TagLM
Introduction
-
This is the TagLM paper mentioned in Lecture 13 in the CS224N course title Semi-supervised sequence tagging with bidirectional language models
-
This paper demonstrates how we can use context embeddings from BiLSTM models and use it for sequence labelling tasks
Paper Introduction
-
Typically, RNN are used only on labelled data to learn the context embeddings of words.
-
Semi supervised approach used in this paper.
-
Train LM on large unlabelled corpus
-
Compute embedding at each position in the sequence(LM embedding)
-
Use embedding in supervised sequence tagging model
-
-
Using both forward and backward embeddings gives better performance than using forward only LM.
TagLM
Overview
-
Extract word and LM embeddings for every token
-
Prepare embedding by concatinating both embeddings
-
se them in supervised sequence tagging model
Baseline
-
Baseline model is hierachical neural tagging model
-
Obtain word and character embeddings.
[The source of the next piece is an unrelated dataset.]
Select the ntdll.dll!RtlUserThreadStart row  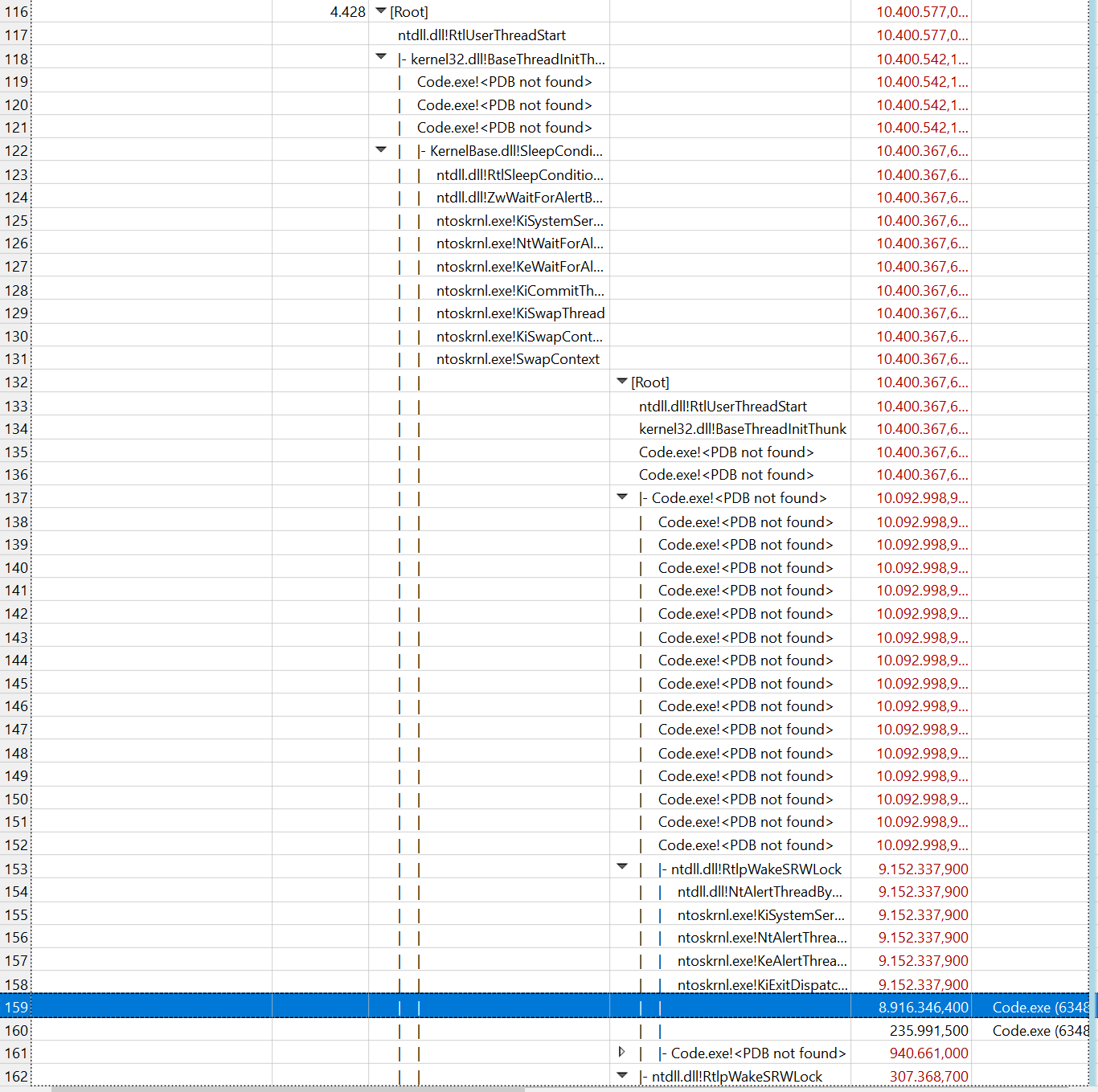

Concatenate them to form final embedding.
-
Char embedding: Can be obtained via CNN or RNN
-
Word embedding: Use pretrained embeddings
-
Use multiple bidirectional RNN to learn context embedding
-
For every token, concatenate forward and backward hidden states at each layer
-
2nd layer will use the above output and predict next hidden state
-
Use GRU or LSTM depending on task
-
Use output of final layer to predict score for each possible tag using dense layer
-
Better to predict tags for full sequence than for a single token
-
THEREFORE, add another layer with parameters for each label bigram.
-
Compute sentence conditional random field loss(CRF) using forward-backward algorithm.
-
Use Viterbi algorithm to find most likely sequence
-
LM embedding will be created by concatenating forward and backward embeddings. No parameter sharing between these two embeddings.
Experiments
-
Evaulation done on CoNLL 2003 NER and CoNLL 2000 chunking
-
Lot of detail around model architecture and training methods. Skipping this for now.
Analysis
-
Second RNN captures interactions between task specific context
-
Backward LM addition has significant performance gains
-
Model size makes a difference. Using bigger CNN model lead to 0.3 percent improvement
-
Also tried training the model JUST ON THE CoNLL data. Reduced model size
-
Including embeddings from this model decreased performance compared to baseline system.
-
Replacing task specific RNN with using LM embeddings with a dense layer and CRF reduced performance
-
Improvement shown by transferring knowledge from other tasks almost disappers when the initial model is trained on a large dataset.
Summary
- First method to incorporate contextual word embeddings using bidirectional networks.
- Significantly better than other methods at the time that use other forms of transfer learning or joint learning on NER and and Chunking tasks.
- It works well with unlabelled data from a different domain as well.